(Short problem): Return the following rows exactly as they appear, leaving out the pictures.

(Records for this task):
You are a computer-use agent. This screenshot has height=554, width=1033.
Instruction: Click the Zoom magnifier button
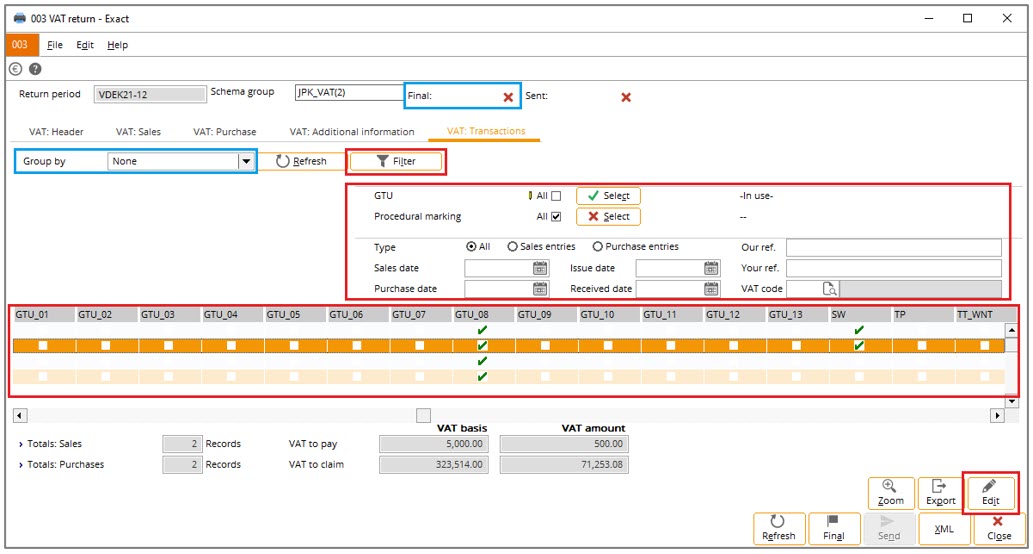(890, 492)
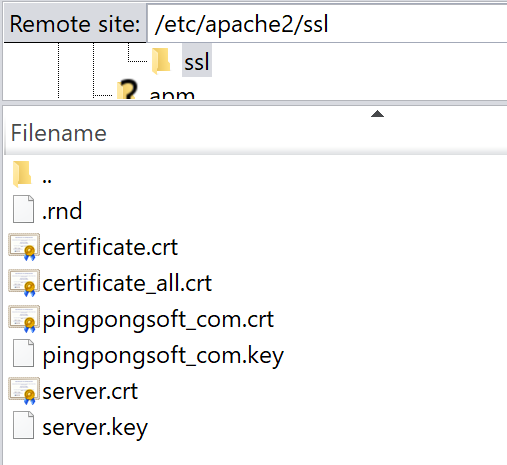Select the pingpongsoft_com.key filename
Viewport: 507px width, 465px height.
click(163, 356)
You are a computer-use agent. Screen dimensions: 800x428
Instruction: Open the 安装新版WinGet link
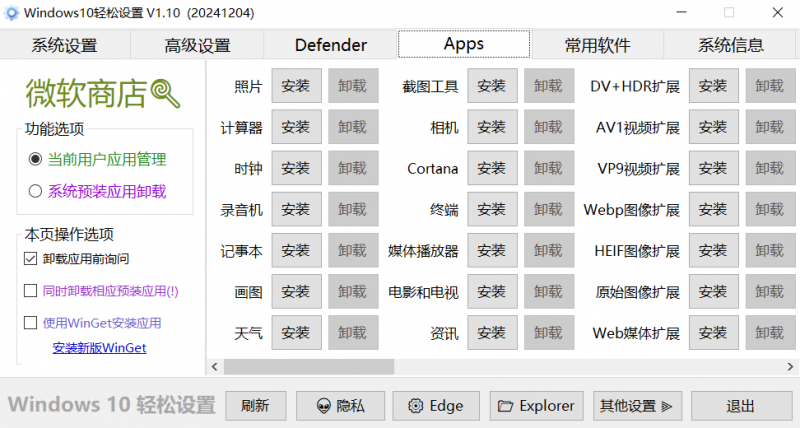tap(99, 348)
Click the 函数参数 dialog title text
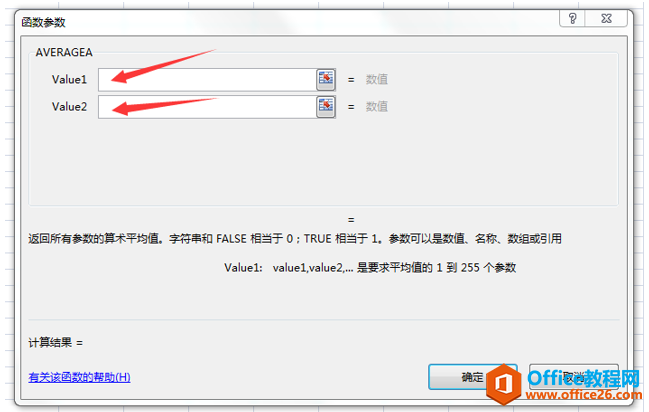This screenshot has width=649, height=412. click(x=43, y=22)
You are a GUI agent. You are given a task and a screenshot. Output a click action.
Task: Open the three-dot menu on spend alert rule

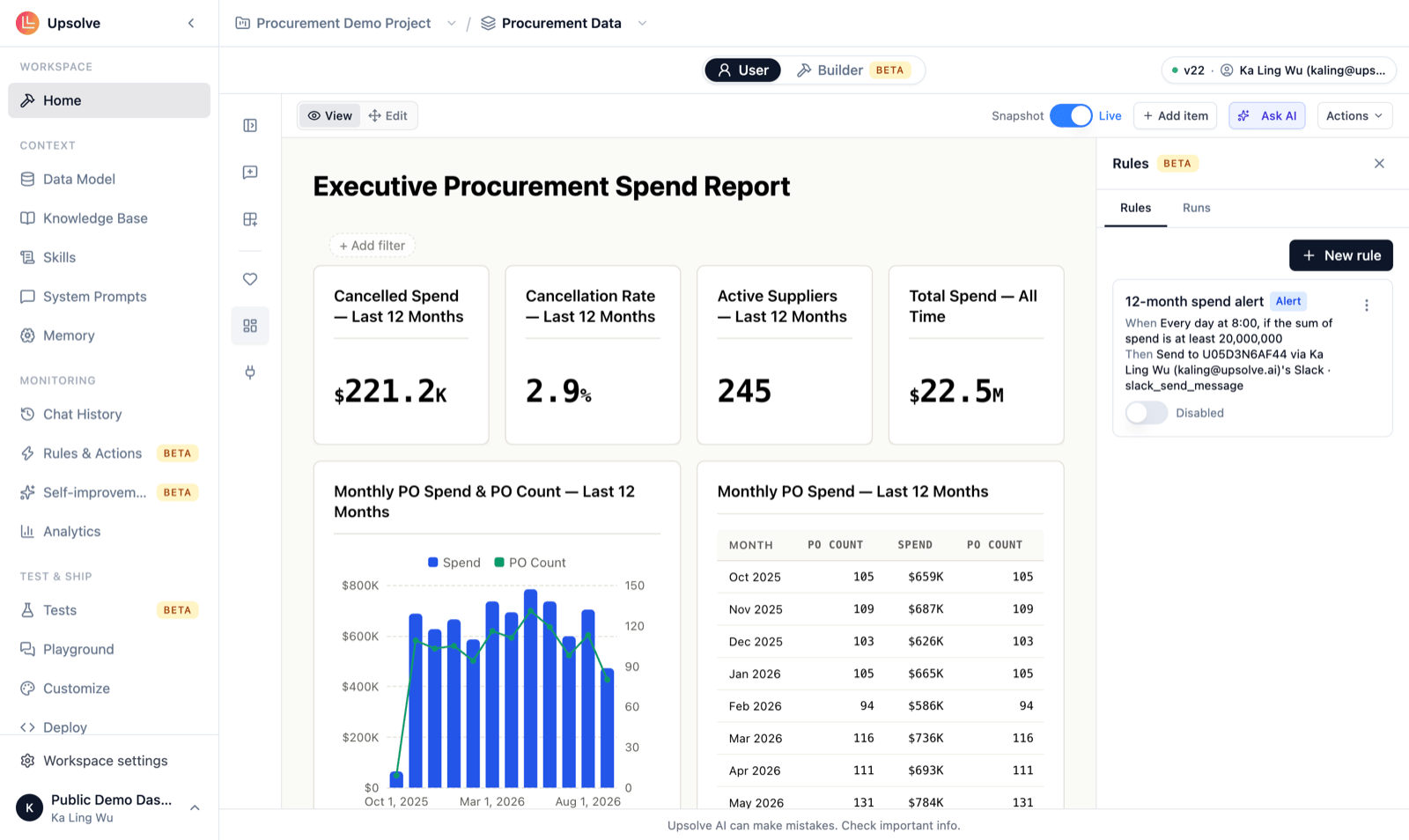1367,306
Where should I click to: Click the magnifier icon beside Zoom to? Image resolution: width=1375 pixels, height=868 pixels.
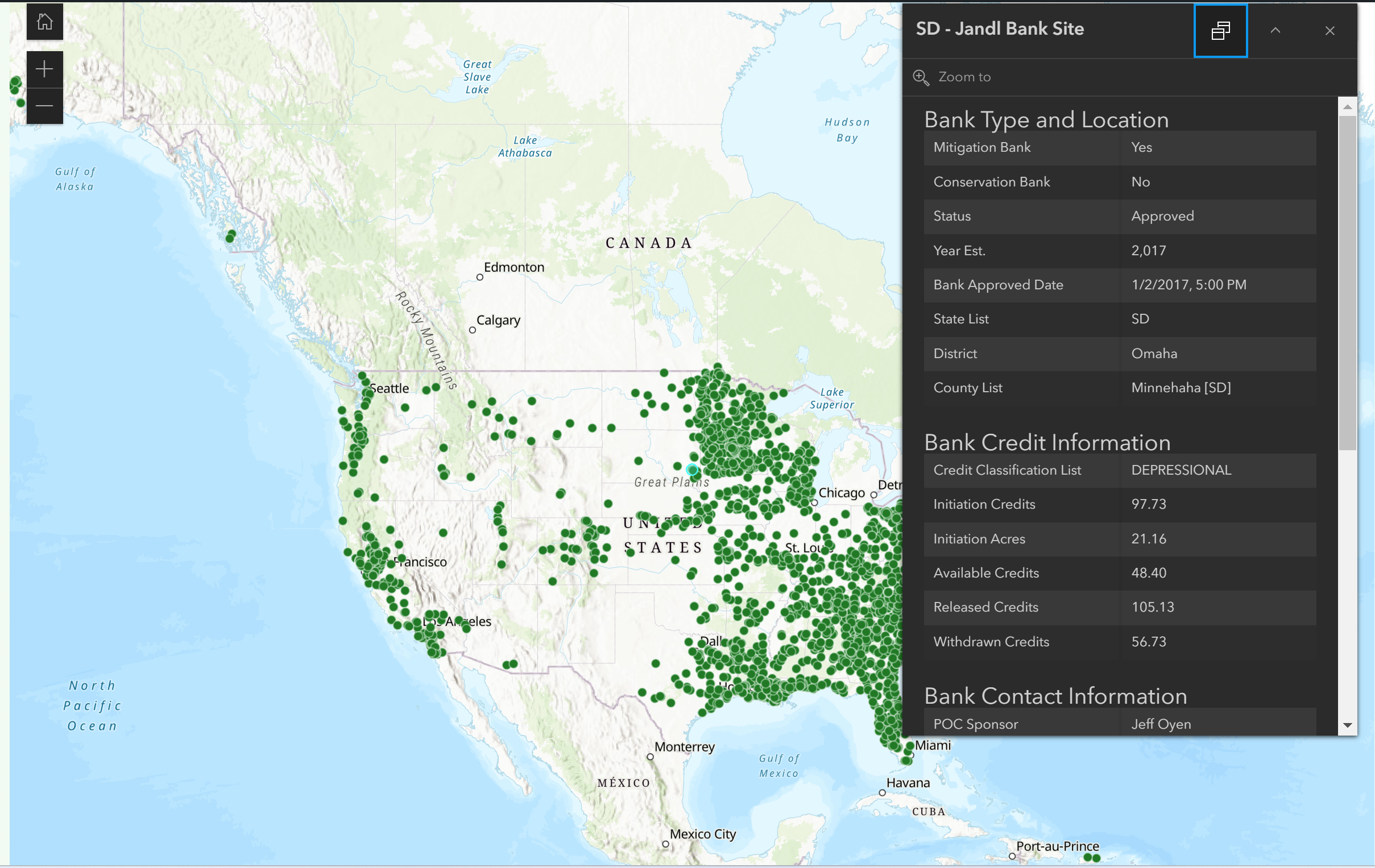click(x=921, y=77)
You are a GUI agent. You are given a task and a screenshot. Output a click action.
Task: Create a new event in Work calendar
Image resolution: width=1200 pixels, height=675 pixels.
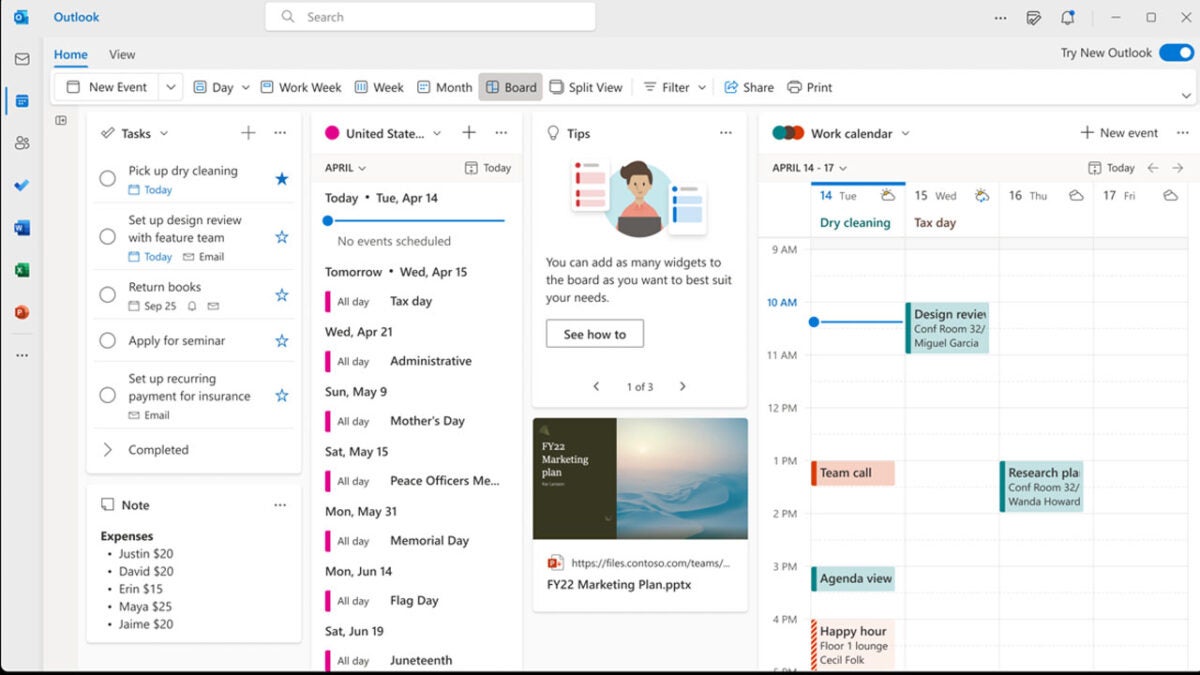click(x=1119, y=132)
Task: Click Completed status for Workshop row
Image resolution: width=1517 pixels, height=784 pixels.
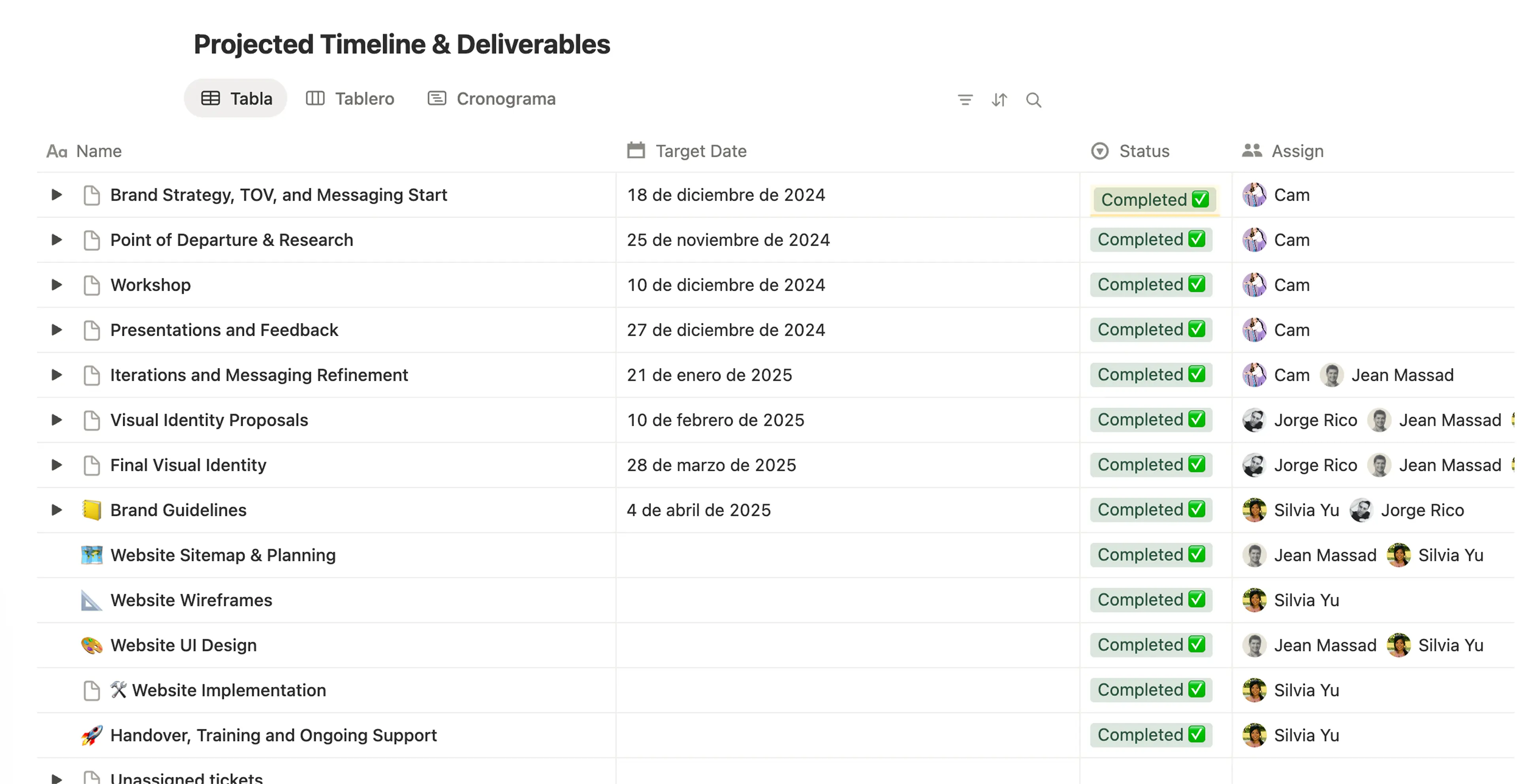Action: pos(1151,285)
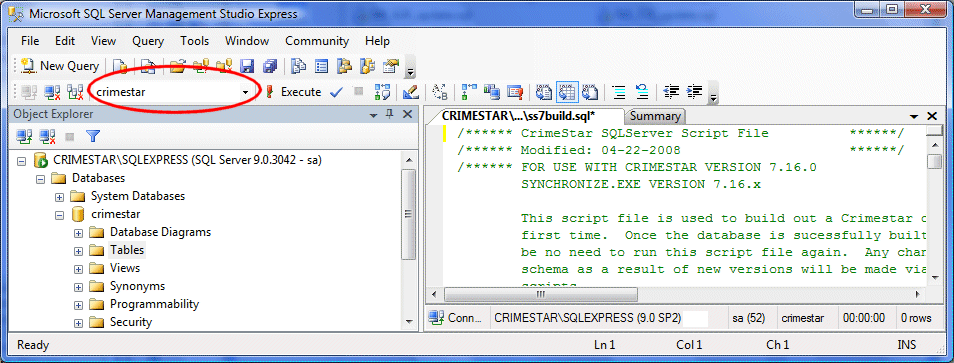
Task: Click the Execute button
Action: tap(293, 92)
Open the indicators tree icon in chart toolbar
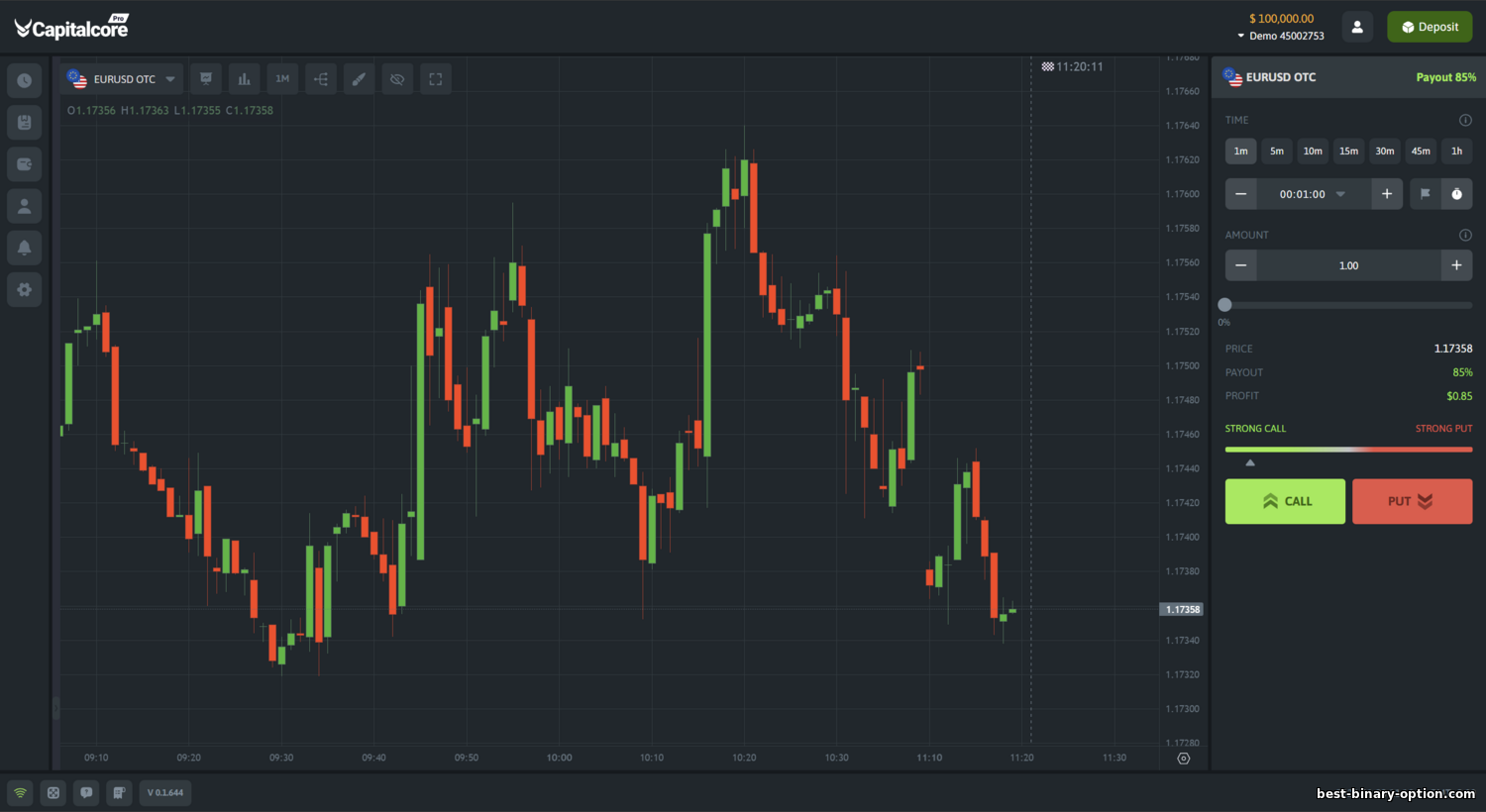The width and height of the screenshot is (1486, 812). pyautogui.click(x=321, y=79)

(Output for this task):
You are a computer-use agent. This screenshot has height=554, width=1033.
Instruction: Click the Zoom magnifier button
(890, 492)
Select the pingpongsoft_com.key filename
Viewport: 507px width, 465px height.
click(163, 356)
You are a computer-use agent. Screen dimensions: 800x428
Instruction: Open the 安装新版WinGet link
tap(99, 348)
Click the 函数参数 dialog title text
This screenshot has width=649, height=412. click(x=43, y=22)
You are a GUI agent. You are given a task and a screenshot. Output a click action.
Task: Open the three-dot menu on spend alert rule

1367,306
Where should I click to: Click the magnifier icon beside Zoom to? Image resolution: width=1375 pixels, height=868 pixels.
click(x=921, y=77)
You are a GUI agent. You are given a task and a screenshot. Output a click action.
Task: Create a new event in Work calendar
Image resolution: width=1200 pixels, height=675 pixels.
click(x=1119, y=132)
Task: Click Completed status for Workshop row
Image resolution: width=1517 pixels, height=784 pixels.
Action: pos(1151,285)
Task: Click the Execute button
Action: tap(293, 92)
Open the indicators tree icon in chart toolbar
The width and height of the screenshot is (1486, 812). pyautogui.click(x=321, y=79)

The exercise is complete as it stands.